While politicians and the public cry with outrage at executives' huge compensation packages in private, for-profit corporations, executive pay at non-profit universities and colleges have been shooting up.

The Chronicle of Higher Education's report features Amy Gutman, president of the public University of Pennsylvannia (Ben Franklin's baby). She got a 40% pay increase over the previous year, to a total compensation package of $1,088,786 in 2006-7.

And she's not alone.

"Fifteen presidents of public research universities took home at least $700,000 in 2007-2008, up from eight in last year's survey, and nearly one-third now earn over $500,000, according to the annual Chronicle of Higher Education survey out Monday [November 17th]." says the Chicago Tribune .

Some people are outraged that the executives get such high pay while students can't get financing and non-tenured faculty work hard at low pay.

Below is the Chronicle's table, comparing public and private, non-profit and for-profit CEO pay. (I wonder about Illinois state politicians' official pay versus their "take home" in our corrupt state.) I notice that no private college CEO is listed.

"Chief Executive Pay in One State

Here we compare the annual compensation of Richard Herman, chancellor of the University of Illinois at Urbana-Champaign, who makes close to the median compensation of $427,400 for a public research university president, with the compensation of other chief executives in the state.

Patricia A. Woertz, chairman and CEO, Archer Daniels Midland, Decatur, Ill.

$17.5-million

Richard Herman, chancellor, University of Illinois at Urbana-Champaign

$427,500

Neil J. Nicoll, CEO, YMCA of the USA, Chicago

$412,788

Walter Milton Jr., superintendent, Springfield (Ill.) Public Schools

$261,314

Rod R. Blagojevich, governor of Illinois

$177,412

Timothy E. McGuire, president, National Merit Scholarship Corp., Evanston, Ill.

$143,500

National Median Salaries

Accountant

$54,630

Architect

$64,150

Civil engineer

$68,600

Corporate lawyer

$128,610

Member, U.S. House of Representatives or U.S. Senate

$169,300

Chief Justice, U.S. Supreme Court

$217,400

Anesthesiologist

$321,686

Nonprofit CEO

$326,500

President, private research university

$434,369

Corporate CEO (large companies)

$1,030,000

SOURCES: The Bureau of Labor Statistics Occupational Outlook Handbook, 2008-9 edition; Securities and Exchange Commission proxy filings; the office of Illinois Gov. Rod R. Blagojevich; The Chronicle of Philanthropy; the federal judiciary; 2007 Equilar Survey of Corporate Chief Executives; Chronicle reporting"
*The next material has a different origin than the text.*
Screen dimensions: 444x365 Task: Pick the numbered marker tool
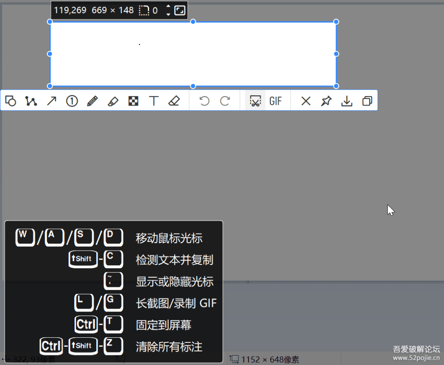[x=72, y=101]
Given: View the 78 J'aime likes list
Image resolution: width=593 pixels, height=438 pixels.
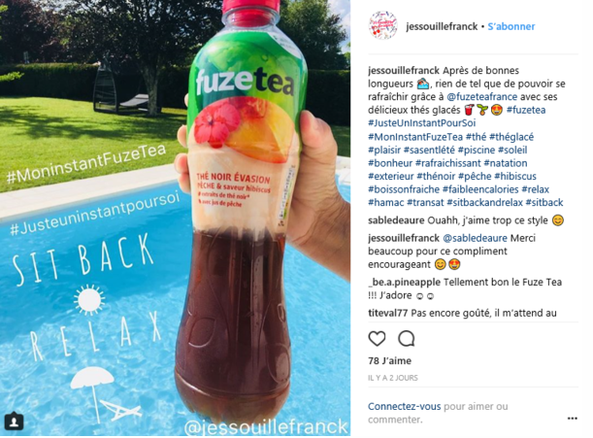Looking at the screenshot, I should pyautogui.click(x=389, y=360).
What needs to be asked is: what is a public-university president producing to warrant such pay? Highly educated and productive graduates? Large-revenues from deals with private firms for university research?

I can't claim to know how such pay rates should be determined, but if this level of pay is what the market will bear for university presidents, I wonder if the scramble for the millions of government-financed college students these last 10 years has anything to do with it.